New energy plans unveiled by governors in Connecticut and Mississippi promise to capitalize on current strengths, build capacity for future projects, and encourage public-private partnerships to scale up clean energy projects and create jobs by attracting more R&D investment to the states. Connecticut's draft strategy proposes economic incentives to drive down costs of new technology and maximize the use of clean energy finance banks — an approach that is heralded as a model for other states in a recent policy report. At the same time, a new roadmap for energy opportunities in Mississippi focuses on using available resources to attract businesses while expanding research and training more high-tech workers.

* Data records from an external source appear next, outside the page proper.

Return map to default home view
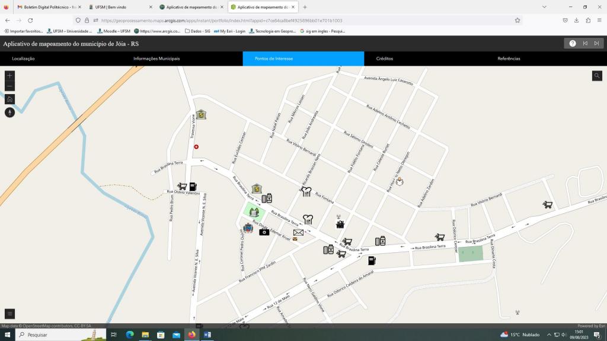The height and width of the screenshot is (341, 607). point(9,99)

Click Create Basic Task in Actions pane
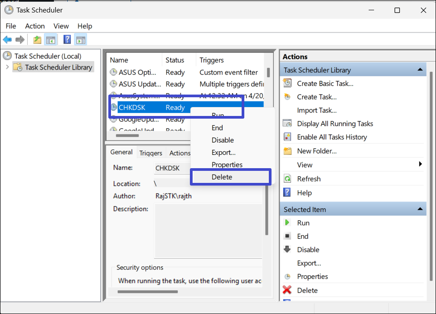click(x=325, y=83)
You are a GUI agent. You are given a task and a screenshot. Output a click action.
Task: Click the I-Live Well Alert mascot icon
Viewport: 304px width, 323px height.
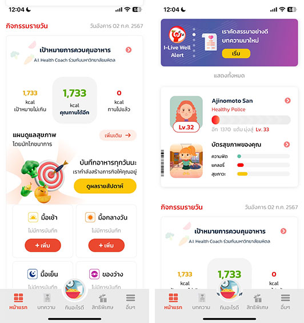click(177, 35)
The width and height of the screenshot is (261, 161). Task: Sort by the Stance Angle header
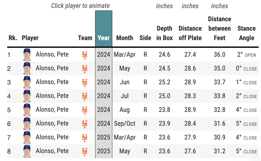(x=246, y=33)
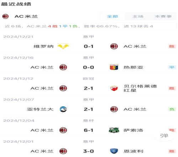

A draft comprehensive energy strategy unveiled by Connecticut Gov. Dan Malloy emphasizes a flexible finance model to leverage private capital and encourage entrepreneurship to deploy renewable energy on a large scale but with less government funding. Connecticut's model, called the Clean Energy Finance Investment Authority, was established last year as the nation's first state-based clean energy finance bank. Also called the Connecticut Green Bank, the quasi-public corporation combines existing state clean energy and energy efficiency funds to permit private investment in the bank and enable the new entity to make loans and leverage its capital with private capital.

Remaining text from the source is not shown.